Plusieurs conscrits suédois qui avaient donné leur sperme pour la recherche scientifique dans les années 1960 et 1970 sont devenus pères contre leur gré. Le sperme d’au moins neuf conscrits a été utilisé pour des inséminations à l’hôpital universitaire d’Uppsala. Les faits ont été révélés grâce à l’émission télévisée « Uppdrag granskning » de la chaîne publique suédoise SVT. «C’est insensé, dégoûtant», répond l’un des conscrits.

À la fin des années 1960 et au début des années 1970, une étude scientifique a testé la possibilité de congeler les spermatozoïdes dans l’azote liquide sans perdre leur viabilité. Il a été demandé aux conscrits qui effectuaient leur service militaire à Uppsala s’ils souhaitaient donner leur sperme à la science.

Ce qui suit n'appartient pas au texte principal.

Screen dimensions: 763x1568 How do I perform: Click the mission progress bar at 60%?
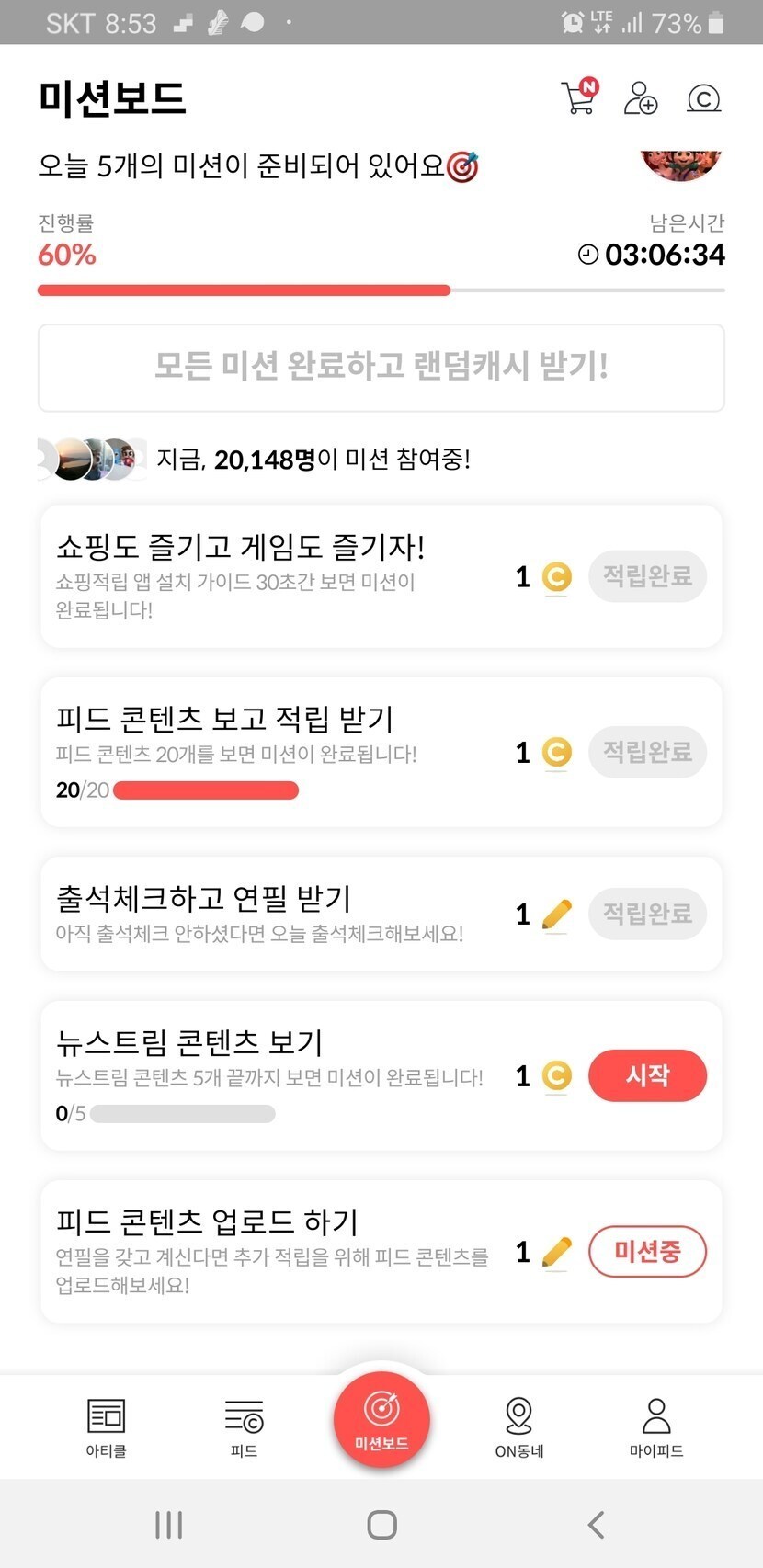pyautogui.click(x=382, y=290)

À l’époque, ils recevaient une compensation de 50 couronnes suédoises pour chaque don, ce qui équivalait à dix jours de salaire.

«C’était une mine d’or», explique l’ancien conscrit Jan Lundblad, qui donnait régulièrement son sperme.

Les journalistes suédois ont été en contact avec 256 hommes qui effectuaient alors leur service militaire. Dix-sept d’entre eux ont déclaré avoir fait don de sperme et tous sauf un étaient convaincus que celui-ci ne serait utilisé que pour la recherche. À ce jour, il y a eu neuf cas connus dans lesquels des hommes sont devenus involontairement pères biologiques, avec un total de onze enfants issus de donneurs.

Si j’avais su que c’était pour autre chose, je n’aurais jamais participé

Père biologique de Teresia Jack (51 ans), ancienne conscrite

Le professeur Carl Gemzell – aujourd’hui décédé – était responsable de la recherche sur le sperme. Il était également médecin-chef de la clinique pour femmes qui pratiquait les inséminations et avait connu son grand succès dix ans plus tôt lorsqu’il avait mis au point un nouveau traitement contre l’infertilité. Il a collecté la glande productrice d’hormones, l’hypophyse, du défunt et a produit une préparation hormonale unique qui a été injectée aux femmes ayant des difficultés à concevoir.

Après avoir travaillé à l’hôpital universitaire d’Uppsala, le Dr. Gemzell a poursuivi sa carrière dans la recherche sur la fertilité aux États-Unis. Il est décédé en 2007.

Il apparaît désormais que ce célèbre médecin de la fertilité est en partie responsable de plusieurs enfants conçus sans que les pères biologiques sachent que leurs spermatozoïdes étaient utilisés à cette fin.

Professeur Carl Gemzell.
Professeur Carl Gemzell. © Getty Images

« Nous avons agi de bonne foi »

Teresia Jack, 51 ans, est un enfant d’un donneur et le résultat d’une expérience sur le sperme à l’hôpital universitaire d’Uppsala. « Je suis en colère. Nous avons agi de bonne foi », a déclaré le père biologique de Teresia Jack, un ancien militaire.

Teresia avait neuf ans lorsqu’elle a découvert que son père n’était pas son père biologique et qu’elle avait été conçue par insémination à l’hôpital universitaire d’Uppsala en 1971.

Le véritable choc s’est produit à l’âge adulte lorsqu’un test ADN a révélé qui avait donné le sperme. L’hôpital avait déclaré que le donneur était un étudiant en médecine, mais ce n’était pas le cas. Le père biologique de Teresia Jack s’est avéré être un homme qui a servi dans l’armée à Uppsala à la fin des années 1960.

« Si j’avais su que c’était pour autre chose, je n’aurais jamais participé. Je pense que d’autres auraient fait la même chose », déclare le père biologique de Teresia, qui préfère rester anonyme.

Les spermatozoïdes de l’homme ont été utilisés chez plusieurs femmes. Cela fait de lui également le père biologique de deux autres femmes. Il a choisi de ne pas avoir de contact avec eux, ce que Teresia comprend et respecte. Elle est curieuse de connaître ses deux « nouvelles » sœurs. « Je n’avais pas de sœur et maintenant j’en ai deux. Même si tu as 50 ans, c’est quand même cool », a-t-elle répondu à la chaîne publique suédoise.